#### DATASET CONTENT ####

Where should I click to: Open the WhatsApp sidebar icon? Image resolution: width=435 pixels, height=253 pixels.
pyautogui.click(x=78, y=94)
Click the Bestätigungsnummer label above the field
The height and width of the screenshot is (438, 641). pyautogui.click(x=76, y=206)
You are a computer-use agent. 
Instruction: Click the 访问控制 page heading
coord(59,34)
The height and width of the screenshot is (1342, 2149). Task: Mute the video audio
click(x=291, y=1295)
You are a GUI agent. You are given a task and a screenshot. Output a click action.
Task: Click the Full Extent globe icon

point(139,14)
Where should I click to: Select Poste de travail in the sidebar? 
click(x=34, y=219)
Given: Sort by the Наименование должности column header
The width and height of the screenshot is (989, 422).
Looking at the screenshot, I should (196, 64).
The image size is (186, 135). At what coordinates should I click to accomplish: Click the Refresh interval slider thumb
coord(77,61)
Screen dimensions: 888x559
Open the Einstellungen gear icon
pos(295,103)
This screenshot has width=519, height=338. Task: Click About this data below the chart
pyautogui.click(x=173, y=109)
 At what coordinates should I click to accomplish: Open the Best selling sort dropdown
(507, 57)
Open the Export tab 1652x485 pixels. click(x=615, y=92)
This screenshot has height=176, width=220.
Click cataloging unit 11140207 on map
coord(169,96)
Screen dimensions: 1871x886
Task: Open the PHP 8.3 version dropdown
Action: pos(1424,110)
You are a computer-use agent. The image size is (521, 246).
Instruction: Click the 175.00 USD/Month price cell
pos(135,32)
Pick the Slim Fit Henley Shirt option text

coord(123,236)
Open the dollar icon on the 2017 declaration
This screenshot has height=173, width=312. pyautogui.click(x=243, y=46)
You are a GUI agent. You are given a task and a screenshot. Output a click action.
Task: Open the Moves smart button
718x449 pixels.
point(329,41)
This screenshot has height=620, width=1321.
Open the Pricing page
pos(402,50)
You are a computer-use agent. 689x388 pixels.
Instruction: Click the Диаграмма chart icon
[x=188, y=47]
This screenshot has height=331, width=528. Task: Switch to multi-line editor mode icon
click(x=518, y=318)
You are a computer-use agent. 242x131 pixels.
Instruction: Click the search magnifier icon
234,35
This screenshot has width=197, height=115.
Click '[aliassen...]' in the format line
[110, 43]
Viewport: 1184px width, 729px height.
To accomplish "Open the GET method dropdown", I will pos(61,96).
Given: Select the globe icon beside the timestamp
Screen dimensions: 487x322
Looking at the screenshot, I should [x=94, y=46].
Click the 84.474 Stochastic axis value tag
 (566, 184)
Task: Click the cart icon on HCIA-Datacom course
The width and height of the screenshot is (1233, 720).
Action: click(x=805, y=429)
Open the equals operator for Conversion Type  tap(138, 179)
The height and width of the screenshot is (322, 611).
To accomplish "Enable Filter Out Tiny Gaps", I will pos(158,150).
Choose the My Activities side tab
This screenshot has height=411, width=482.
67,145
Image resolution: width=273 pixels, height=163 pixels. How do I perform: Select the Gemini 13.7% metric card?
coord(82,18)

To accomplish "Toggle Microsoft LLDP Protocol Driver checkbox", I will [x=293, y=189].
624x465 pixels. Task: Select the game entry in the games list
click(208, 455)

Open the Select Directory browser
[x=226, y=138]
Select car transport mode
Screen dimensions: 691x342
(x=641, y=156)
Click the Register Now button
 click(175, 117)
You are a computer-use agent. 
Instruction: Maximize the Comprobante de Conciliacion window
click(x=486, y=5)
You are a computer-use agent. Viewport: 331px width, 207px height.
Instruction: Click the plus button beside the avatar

####

» **THE PROBLEM**: Copy task. Give back the whole listing exactly as written.

» **SOLVED PROBLEM**:
Where should I click to: Open the WhatsApp sidebar icon? Image resolution: width=435 pixels, height=253 pixels.
pyautogui.click(x=78, y=94)
Click the Bestätigungsnummer label above the field
The height and width of the screenshot is (438, 641). pyautogui.click(x=76, y=206)
You are a computer-use agent. 
Instruction: Click the 访问控制 page heading
coord(59,34)
The height and width of the screenshot is (1342, 2149). Task: Mute the video audio
click(x=291, y=1295)
You are a GUI agent. You are given a task and a screenshot. Output a click action.
Task: Click the Full Extent globe icon

point(139,14)
Where should I click to: Select Poste de travail in the sidebar? 
click(x=34, y=219)
Given: Sort by the Наименование должности column header
The width and height of the screenshot is (989, 422).
Looking at the screenshot, I should (196, 64).
The image size is (186, 135). At what coordinates should I click to accomplish: Click the Refresh interval slider thumb
coord(77,61)
Screen dimensions: 888x559
Open the Einstellungen gear icon
pos(295,103)
This screenshot has width=519, height=338. Task: Click About this data below the chart
pyautogui.click(x=173, y=109)
 At what coordinates should I click to accomplish: Open the Best selling sort dropdown
(507, 57)
Open the Export tab 1652x485 pixels. click(x=615, y=92)
This screenshot has height=176, width=220.
Click cataloging unit 11140207 on map
coord(169,96)
Screen dimensions: 1871x886
Task: Open the PHP 8.3 version dropdown
Action: pos(1424,110)
You are a computer-use agent. The image size is (521, 246).
Instruction: Click the 175.00 USD/Month price cell
pos(135,32)
Pick the Slim Fit Henley Shirt option text

coord(123,236)
Open the dollar icon on the 2017 declaration
This screenshot has height=173, width=312. pyautogui.click(x=243, y=46)
You are a GUI agent. You are given a task and a screenshot. Output a click action.
Task: Open the Moves smart button
718x449 pixels.
point(329,41)
This screenshot has height=620, width=1321.
Open the Pricing page
pos(402,50)
You are a computer-use agent. 689x388 pixels.
Instruction: Click the Диаграмма chart icon
[x=188, y=47]
This screenshot has height=331, width=528. Task: Switch to multi-line editor mode icon
click(x=518, y=318)
You are a computer-use agent. 242x131 pixels.
Instruction: Click the search magnifier icon
234,35
This screenshot has width=197, height=115.
Click '[aliassen...]' in the format line
[110, 43]
Viewport: 1184px width, 729px height.
To accomplish "Open the GET method dropdown", I will pos(61,96).
Given: Select the globe icon beside the timestamp
Screen dimensions: 487x322
Looking at the screenshot, I should [x=94, y=46].
Click the 84.474 Stochastic axis value tag
 (566, 184)
Task: Click the cart icon on HCIA-Datacom course
The width and height of the screenshot is (1233, 720).
Action: click(x=805, y=429)
Open the equals operator for Conversion Type  tap(138, 179)
The height and width of the screenshot is (322, 611).
To accomplish "Enable Filter Out Tiny Gaps", I will pos(158,150).
Choose the My Activities side tab
This screenshot has height=411, width=482.
67,145
Image resolution: width=273 pixels, height=163 pixels. How do I perform: Select the Gemini 13.7% metric card?
coord(82,18)

To accomplish "Toggle Microsoft LLDP Protocol Driver checkbox", I will [x=293, y=189].
624x465 pixels. Task: Select the game entry in the games list
click(208, 455)

Open the Select Directory browser
[x=226, y=138]
Select car transport mode
Screen dimensions: 691x342
(x=641, y=156)
Click the Register Now button
 click(175, 117)
You are a computer-use agent. 
Instruction: Maximize the Comprobante de Conciliacion window
click(x=486, y=5)
You are a computer-use agent. Viewport: 331px width, 207px height.
Instruction: Click the plus button beside the avatar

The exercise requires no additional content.